The US dollar is firmer against most major and emerging market currencies to pare this week's decline. There are three notable exceptions, and they are all in Asia. For all practical purposes, the dollar is flat against the Japanese yen near JPY111.30.
The South Korean won is up almost 1% to extend this week's pace setting the gain to 2.65%. The dollar has fallen 7.2% against the won since it peaked at the end of last month. The Taiwanese dollar is 0.6% higher, which essentially doubles this week's gains.
While the generally weaker dollar has been a factor, another driver has been the foreign equity purchases. Today's gains are negligible; the MSCI Asia-Pacific Index is up 14.8% since mid-February. Foreign investors have been significant buyers of Korean and Taiwanese shares. Both have seen around $1.2 bln in foreign equity purchases this week.
This turned the balance in Korea so that this year foreigners have been small net buyers. The turn for Taiwan came earlier. Foreigners have purchased nearly $3.2 bln Taiwanese shares this year. In comparison, foreign investors have sold $51 bln Japanese shares and $1.1 bln Indian shares this year.
Comments by the ECB's Draghi and Praet may have encouraged consolidation in the euro ahead of the weekend. While acknowledging limits to what monetary policy can achieve, the idea is that the ECB is prepared to do more if necessary. The wire quotes suggest an attempt to soft the claim that policy rates have bottomed. Recall it was that comment by Draghi during his press conference that turned euro (and other markets) around, sending it higher.
Add a less aggressive trajectory of the Fed's dot plot and you have the euro testing the February high near $1.1375. To be anything of note, the euro needs to fall back below $1.1235, and ideally $1.1200. The US 2-year premium over Germany has fallen 10 bp this week to 1.32%.
The dollar fell to its lowest level since Q4 14 against the yen yesterday (almost JPY110.65). The market was nervous, and talk of rate checking and official concern provided the spur for the spike higher. The dollar saw fresh selling near JPY112.00. This near-term cap needs to be overcome to lift the tone. The dollar has largely held above JPY111.00 today.
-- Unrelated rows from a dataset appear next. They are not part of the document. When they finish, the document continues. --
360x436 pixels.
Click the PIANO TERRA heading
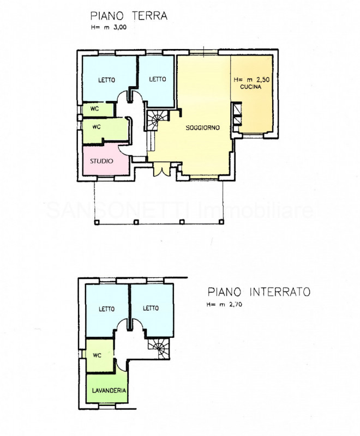coord(129,16)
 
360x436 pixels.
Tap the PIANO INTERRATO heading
coord(259,292)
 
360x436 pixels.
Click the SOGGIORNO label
coord(202,128)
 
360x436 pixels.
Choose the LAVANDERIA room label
coord(106,391)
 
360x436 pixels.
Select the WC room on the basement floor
coord(99,355)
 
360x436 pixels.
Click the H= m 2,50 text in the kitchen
coord(251,80)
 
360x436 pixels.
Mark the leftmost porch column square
coord(96,222)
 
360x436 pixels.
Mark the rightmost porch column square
coord(221,222)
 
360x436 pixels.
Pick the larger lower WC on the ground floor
coord(98,128)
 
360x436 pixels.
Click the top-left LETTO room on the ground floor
coord(107,80)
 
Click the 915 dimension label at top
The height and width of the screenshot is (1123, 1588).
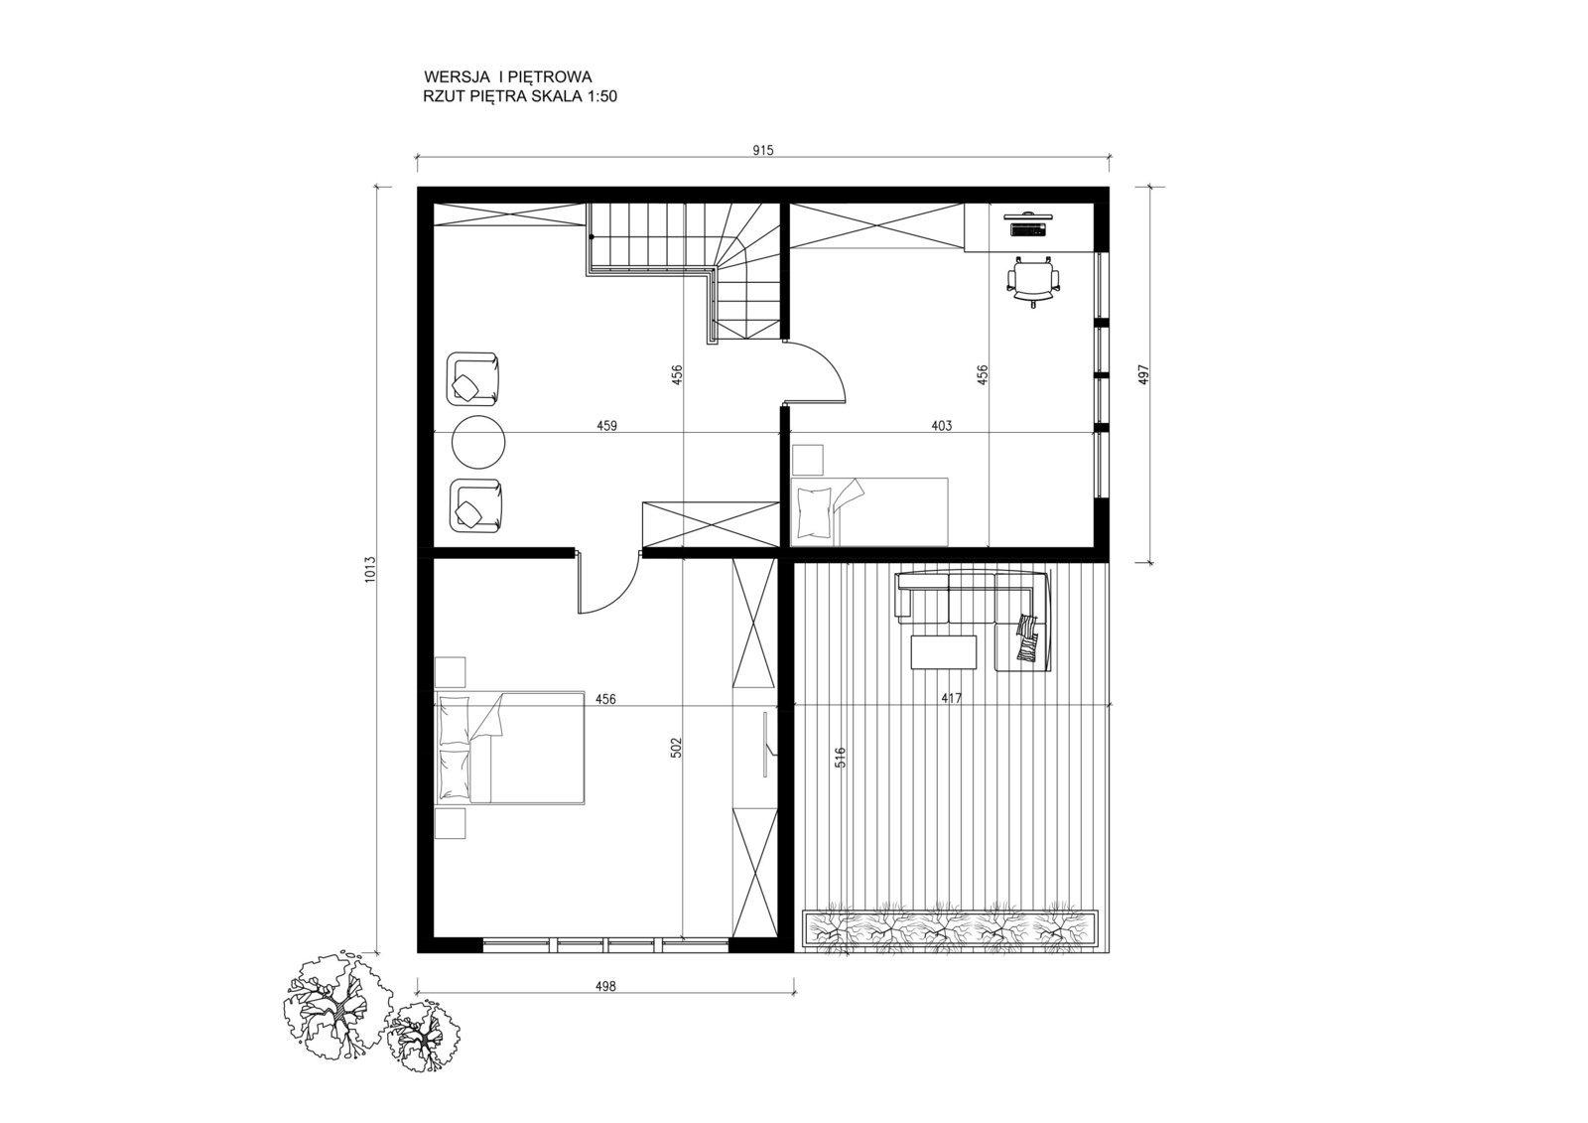pos(763,150)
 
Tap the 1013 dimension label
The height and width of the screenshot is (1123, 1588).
pos(370,569)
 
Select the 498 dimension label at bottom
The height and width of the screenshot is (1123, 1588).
pos(605,986)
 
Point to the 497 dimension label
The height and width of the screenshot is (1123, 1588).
pos(1142,375)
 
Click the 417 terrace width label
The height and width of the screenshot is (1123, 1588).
pos(952,699)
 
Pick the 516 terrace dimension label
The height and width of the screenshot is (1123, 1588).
pos(841,759)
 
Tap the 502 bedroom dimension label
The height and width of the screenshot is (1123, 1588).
pos(676,749)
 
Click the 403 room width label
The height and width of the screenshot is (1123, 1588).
pos(942,426)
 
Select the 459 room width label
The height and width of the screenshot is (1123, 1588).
pos(606,426)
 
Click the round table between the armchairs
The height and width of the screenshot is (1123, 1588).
pos(478,442)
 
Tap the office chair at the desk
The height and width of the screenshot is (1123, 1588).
pos(1034,282)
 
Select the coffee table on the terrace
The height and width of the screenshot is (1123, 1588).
pos(944,652)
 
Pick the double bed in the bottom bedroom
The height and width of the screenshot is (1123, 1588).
pos(510,748)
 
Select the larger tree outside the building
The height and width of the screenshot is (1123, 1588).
pos(336,999)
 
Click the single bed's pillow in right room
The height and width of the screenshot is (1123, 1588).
pos(814,512)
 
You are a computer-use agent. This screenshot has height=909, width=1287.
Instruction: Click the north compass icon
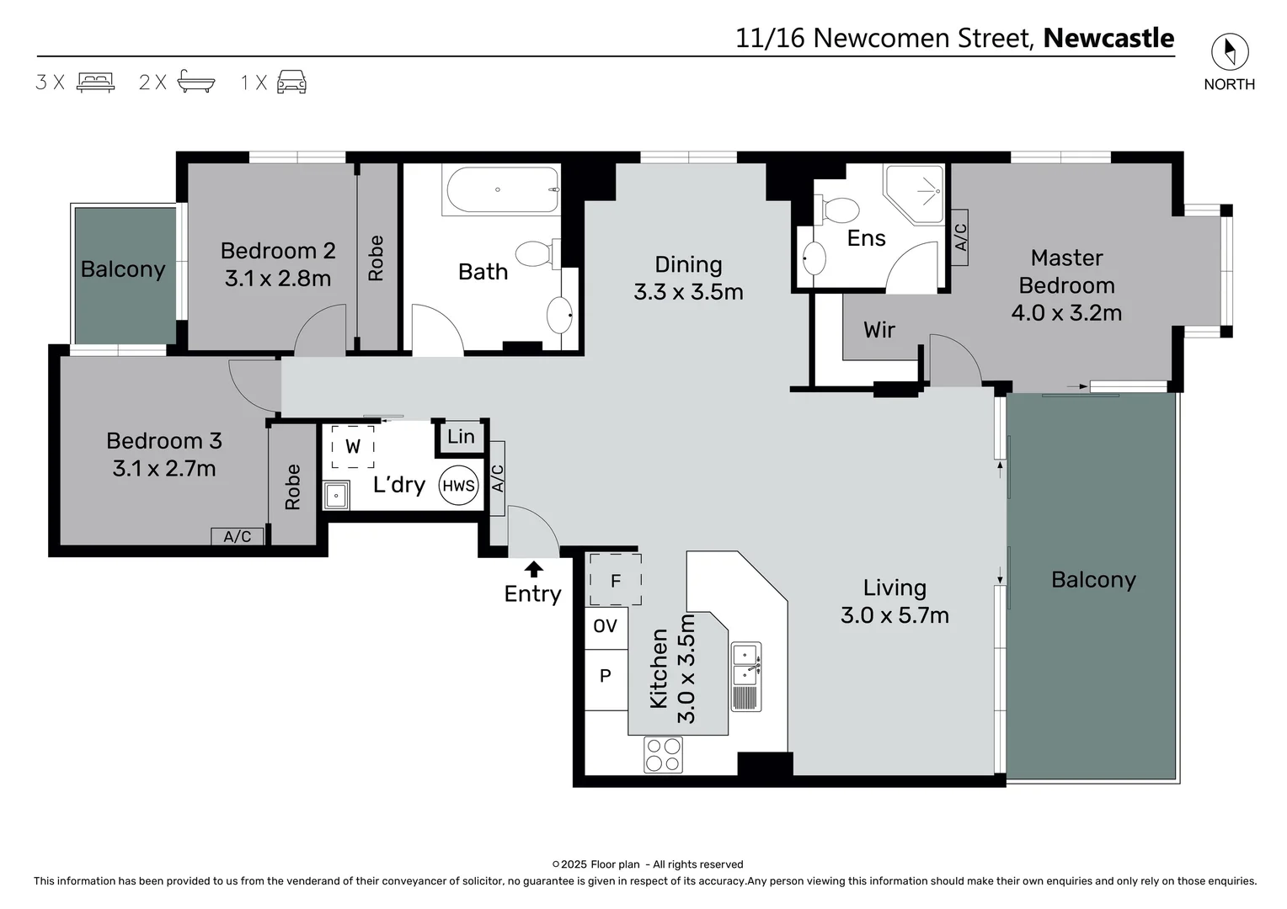1229,52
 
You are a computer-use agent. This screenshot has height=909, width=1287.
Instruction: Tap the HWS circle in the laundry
458,486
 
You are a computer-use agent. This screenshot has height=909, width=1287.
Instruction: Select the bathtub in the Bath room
503,190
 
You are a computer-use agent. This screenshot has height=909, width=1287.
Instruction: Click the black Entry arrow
533,570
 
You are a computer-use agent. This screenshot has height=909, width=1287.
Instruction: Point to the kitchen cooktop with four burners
663,754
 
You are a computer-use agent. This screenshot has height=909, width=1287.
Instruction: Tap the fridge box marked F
615,580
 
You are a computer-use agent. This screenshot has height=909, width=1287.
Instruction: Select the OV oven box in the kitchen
606,626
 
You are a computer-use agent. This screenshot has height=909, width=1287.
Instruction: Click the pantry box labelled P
606,676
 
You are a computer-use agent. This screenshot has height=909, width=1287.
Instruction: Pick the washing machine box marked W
352,447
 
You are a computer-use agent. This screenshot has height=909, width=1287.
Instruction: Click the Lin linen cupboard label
461,437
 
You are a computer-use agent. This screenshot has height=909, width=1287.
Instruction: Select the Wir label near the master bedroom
878,330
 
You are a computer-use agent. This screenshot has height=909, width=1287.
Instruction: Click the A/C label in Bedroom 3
237,536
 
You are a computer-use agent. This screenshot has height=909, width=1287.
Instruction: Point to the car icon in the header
291,82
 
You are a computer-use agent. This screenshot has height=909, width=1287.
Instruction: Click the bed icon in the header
95,82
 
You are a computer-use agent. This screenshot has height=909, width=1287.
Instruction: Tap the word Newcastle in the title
1108,38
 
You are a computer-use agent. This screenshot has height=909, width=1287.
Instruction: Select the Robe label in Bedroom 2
376,258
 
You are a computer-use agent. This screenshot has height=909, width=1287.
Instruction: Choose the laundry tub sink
336,495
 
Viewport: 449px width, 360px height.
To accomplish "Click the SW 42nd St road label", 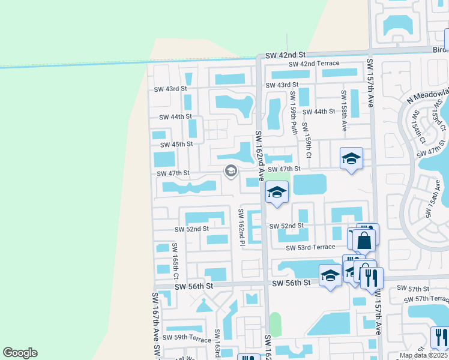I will pyautogui.click(x=285, y=55).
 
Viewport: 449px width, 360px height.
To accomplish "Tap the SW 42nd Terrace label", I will pyautogui.click(x=314, y=64).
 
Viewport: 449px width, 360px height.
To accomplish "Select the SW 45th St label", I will pyautogui.click(x=176, y=144).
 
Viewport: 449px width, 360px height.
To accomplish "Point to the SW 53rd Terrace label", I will pyautogui.click(x=310, y=247).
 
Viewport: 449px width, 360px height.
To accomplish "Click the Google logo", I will pyautogui.click(x=20, y=352).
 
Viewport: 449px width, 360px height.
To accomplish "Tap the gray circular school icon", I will pyautogui.click(x=230, y=171).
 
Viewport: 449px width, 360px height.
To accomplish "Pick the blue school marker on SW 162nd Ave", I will pyautogui.click(x=277, y=193).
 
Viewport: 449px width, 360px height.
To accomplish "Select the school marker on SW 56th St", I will pyautogui.click(x=330, y=275).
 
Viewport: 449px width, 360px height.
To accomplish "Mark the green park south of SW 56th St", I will pyautogui.click(x=275, y=324).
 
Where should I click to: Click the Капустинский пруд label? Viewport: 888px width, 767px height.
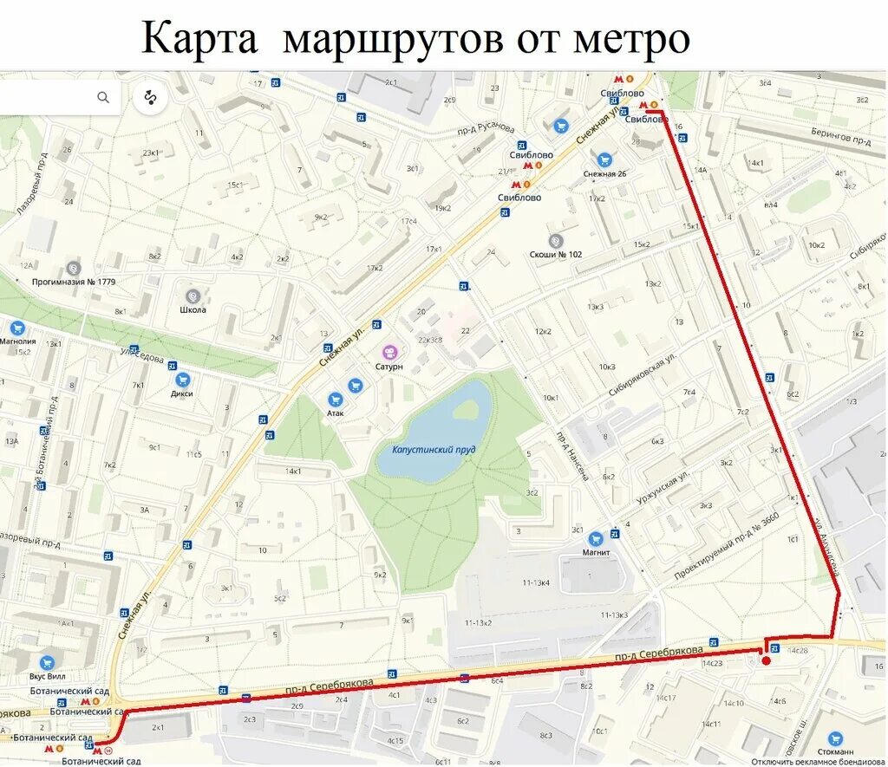[x=434, y=450]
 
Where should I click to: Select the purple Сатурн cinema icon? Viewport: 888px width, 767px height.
[x=390, y=352]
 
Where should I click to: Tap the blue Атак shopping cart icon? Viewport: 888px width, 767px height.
[x=336, y=399]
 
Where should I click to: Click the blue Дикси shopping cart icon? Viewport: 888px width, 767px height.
[x=182, y=379]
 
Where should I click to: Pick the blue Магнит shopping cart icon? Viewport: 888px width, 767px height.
[x=596, y=538]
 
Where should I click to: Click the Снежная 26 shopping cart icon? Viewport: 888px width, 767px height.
[x=604, y=159]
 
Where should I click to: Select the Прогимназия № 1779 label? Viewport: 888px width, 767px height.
[x=74, y=282]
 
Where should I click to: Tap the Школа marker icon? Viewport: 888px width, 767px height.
[x=193, y=296]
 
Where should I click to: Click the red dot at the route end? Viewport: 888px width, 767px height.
[x=766, y=661]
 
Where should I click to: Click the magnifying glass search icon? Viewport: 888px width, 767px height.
[x=103, y=97]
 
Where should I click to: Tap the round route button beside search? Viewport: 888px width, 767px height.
[x=150, y=98]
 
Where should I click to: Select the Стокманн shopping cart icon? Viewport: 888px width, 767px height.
[x=835, y=739]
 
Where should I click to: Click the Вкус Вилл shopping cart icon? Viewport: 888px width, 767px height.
[x=47, y=662]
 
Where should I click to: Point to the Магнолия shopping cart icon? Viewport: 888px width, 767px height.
[x=16, y=328]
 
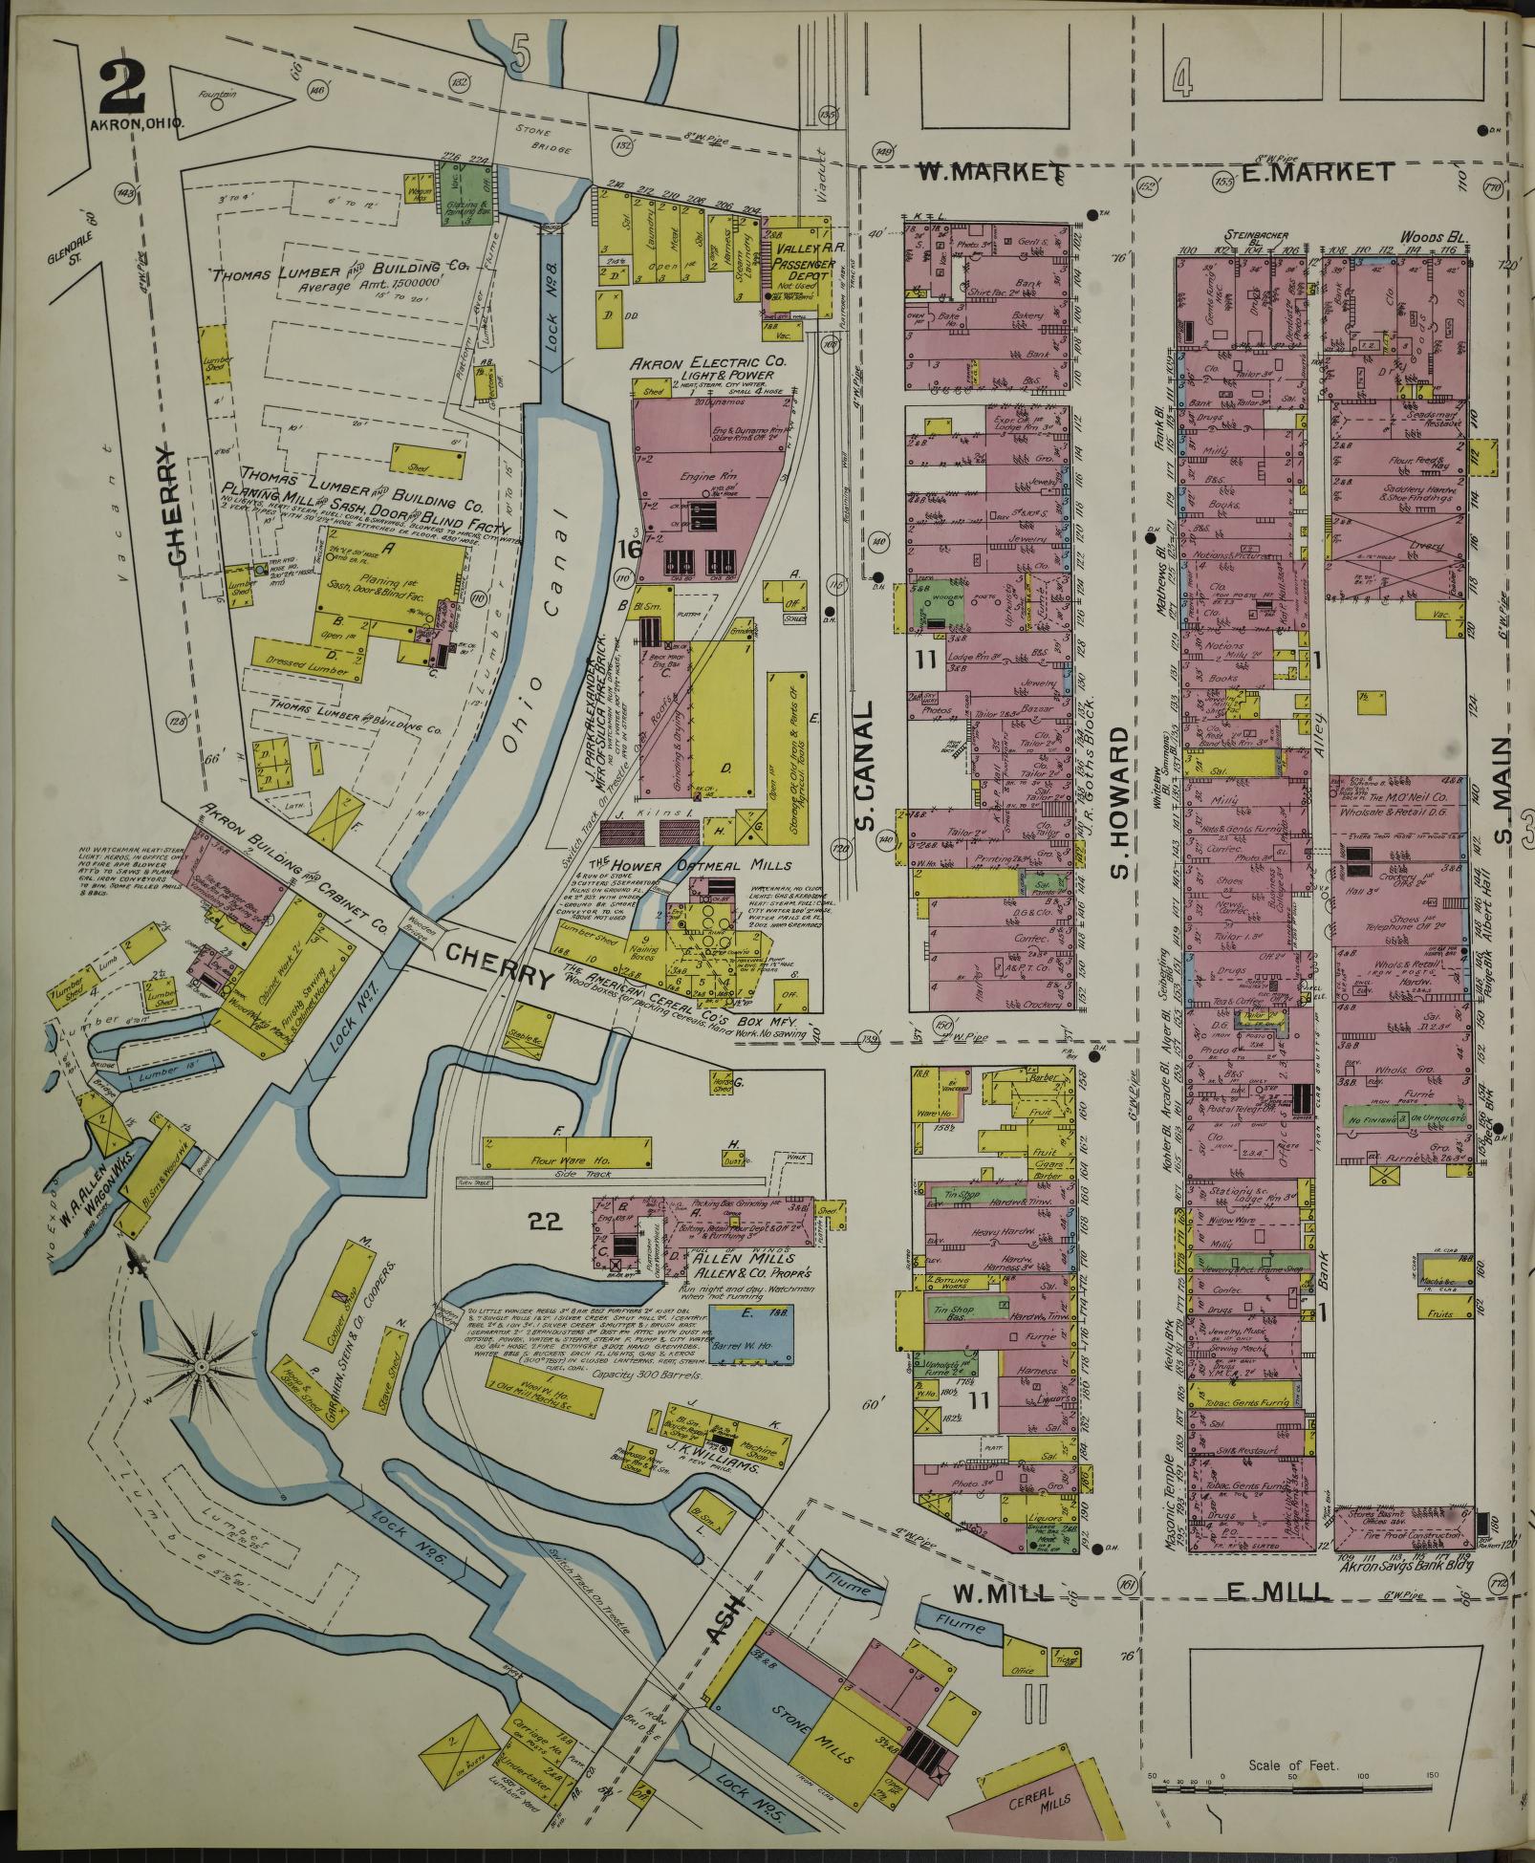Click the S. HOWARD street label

The dollar remains vulnerable with softer US bond yields.
Minutes from the BOJ meeting showed that the door to lower rates is still open. Another rate cut is widely expected for next month. Separately, the Cabinet Secretary Suga noted that the government is not considering postponing the sales tax that is supposed to be hiked April 2017 to 10% from 8%. Recent reports have suggested that there is a push to delay the tax increase.
Sterling was at $1.45 yesterday for the first time in a month. It is consolidating in the upper end of yesterday's range. A break of $1.44 could see $1.4330 as the initial retracement level. Sterling third of a percent decline today cuts this week's gains in half and leaves it at the bottom of the major currencies this week.
The dollar bloc currencies are consolidating their gains as well. The market initially extended the Australian dollar’s gains to $0.7680 before pulling back. The first retracement target is near $0.7580, and so far, it has held above $0.7600. The US dollar has been confined to around 30 ticks on either side of CAD1.30. Both the Australian and Canadian dollars can trade higher ahead of the weekend.
The University of Michigan’s consumer confidence report is important primarily for the inflation expectations measure that Fed officials have cited. The long-term (5-10 year) inflation expectation matched the record low of 2.5% in February. The market may have an asymmetrical response in that it is more likely to respond to a weaker report (a new record low) than a higher report. That said, the recent bounce in oil and gasoline prices may allow for a small increase.
Canada reports both retail sales and CPI. The January retail sales are expected to rise 0.6% after a 2.2% fall in December. Consumer prices may have risen 0.4% in February, but due to the base effect, the year-over-year pace may slow to 1.5% from 2.0%. The core rate is expected to be unchanged at 2.0%. The government will deliver the new budget next week (March 22).
Lastly, S&P will announce the conclusion of its review of Portuguese debt. The rating agency, like Fitch and Moody has, has taken away the country’s investment grade status. S&P is unlikely to change its stance. More importantly is the DBRS review for the end of next month. The only ECB-recognized rating agency still recognizes Portugal as investment grade. If DBRS removes this, matching the judgment of the other main raters, Portuguese bonds would no longer qualify for official purchases under the current asset purchase program (without a waiver).